Шёл по улице, бесился. Так бесился, что совсем плохо стало. И тут я встретил сослуживца. Воевали мы вместе, смерти в глаза смотрели, вот он и высказал мне всё. Заставил вспомнить каким я был раньше, как человека этого, с шестью жёнами поддерживал, как они все, не один, не два, а сотни раз рискуя собой спасали меня, лечили, на себе с поля боя выносили. И вот он мне быстро мозги на место поставил. И только тогда я понял, что не по прихоти так государство решило, и не по скудоумию. Выхода другого не было, ни у них, ни у нас. Вымирали мы. И убивать друг друга начали. Понимаешь, я просто не заметил, как из чуть сволочью не стал. Как наслушался придурков и чуть не предал товарищей. А потом…
— Что?
— Самое интересное, — улыбается Иван Палыч. — Сидели мы в пивнухе. Друг мой ушёл, а я. Я запечатлился, на продавщицу. Ага… Правда тогда я от страха убежал. Домой… Жене всё рассказывал со слезами. Прощения просил. А она меня за руку взяла и увела к пивнухе. А там… Жизнь очень очень быстро наладилась. И время появилось, и выжить стало легче. Государство нам сразу же помощь выделило. Пайки, выплаты, выходные. Со временем страх прошёл, мы поняли что так лучше, а там дети появились.
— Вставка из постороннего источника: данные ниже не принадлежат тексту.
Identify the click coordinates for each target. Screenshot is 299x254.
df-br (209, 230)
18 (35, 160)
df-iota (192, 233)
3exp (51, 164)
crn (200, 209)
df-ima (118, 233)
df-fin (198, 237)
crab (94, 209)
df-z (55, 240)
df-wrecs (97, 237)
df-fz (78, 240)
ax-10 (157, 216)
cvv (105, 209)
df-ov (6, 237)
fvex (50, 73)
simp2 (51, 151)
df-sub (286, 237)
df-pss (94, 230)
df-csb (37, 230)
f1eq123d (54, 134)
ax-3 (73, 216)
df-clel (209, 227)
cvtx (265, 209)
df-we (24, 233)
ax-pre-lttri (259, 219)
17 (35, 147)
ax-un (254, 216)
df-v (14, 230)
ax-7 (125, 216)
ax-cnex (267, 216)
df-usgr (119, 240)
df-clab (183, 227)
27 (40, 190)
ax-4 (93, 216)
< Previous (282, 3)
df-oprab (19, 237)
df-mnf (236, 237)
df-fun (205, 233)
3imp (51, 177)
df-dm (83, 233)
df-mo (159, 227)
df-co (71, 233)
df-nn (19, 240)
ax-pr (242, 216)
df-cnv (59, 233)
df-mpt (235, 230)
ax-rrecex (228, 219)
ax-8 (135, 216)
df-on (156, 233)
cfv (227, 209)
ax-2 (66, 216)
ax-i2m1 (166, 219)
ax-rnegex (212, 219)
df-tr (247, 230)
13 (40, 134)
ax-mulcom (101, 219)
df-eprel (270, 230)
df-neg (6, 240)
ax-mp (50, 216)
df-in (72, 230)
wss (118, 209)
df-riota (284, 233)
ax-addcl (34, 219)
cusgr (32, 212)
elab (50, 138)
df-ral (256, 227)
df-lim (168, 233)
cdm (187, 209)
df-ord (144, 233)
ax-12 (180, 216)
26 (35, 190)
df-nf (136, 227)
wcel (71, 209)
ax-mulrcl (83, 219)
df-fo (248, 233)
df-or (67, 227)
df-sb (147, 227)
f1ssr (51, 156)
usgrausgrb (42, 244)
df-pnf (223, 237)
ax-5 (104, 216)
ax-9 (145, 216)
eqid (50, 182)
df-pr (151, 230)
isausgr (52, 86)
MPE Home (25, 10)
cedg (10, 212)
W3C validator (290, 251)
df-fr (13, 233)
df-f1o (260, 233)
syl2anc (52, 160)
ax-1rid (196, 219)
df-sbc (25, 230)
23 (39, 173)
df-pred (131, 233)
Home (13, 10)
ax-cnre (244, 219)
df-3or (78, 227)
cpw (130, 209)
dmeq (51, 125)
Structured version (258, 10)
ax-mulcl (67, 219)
И я не жалею. Нисколько. Жизнь, она штука сложная, иногда непонятная. Сегодня она тебя ненавидит, ты изрешечённый пулями в окопе умираешь, а завтра она тебе даст всё и даже больше. И дело тут не в почёте, не в помощи от государства, а в том что люди жить должны. Особенно наши, те кто выжил, те кто родину отстоял. Да, нас осуждают. Особенно за океаном. Там если мужик на мужике женится, то норма. А наши обычаи, дикие и неправильные. То церковь небогоугодными посчитает, то какой-нибудь активист речи умные толкать начнёт.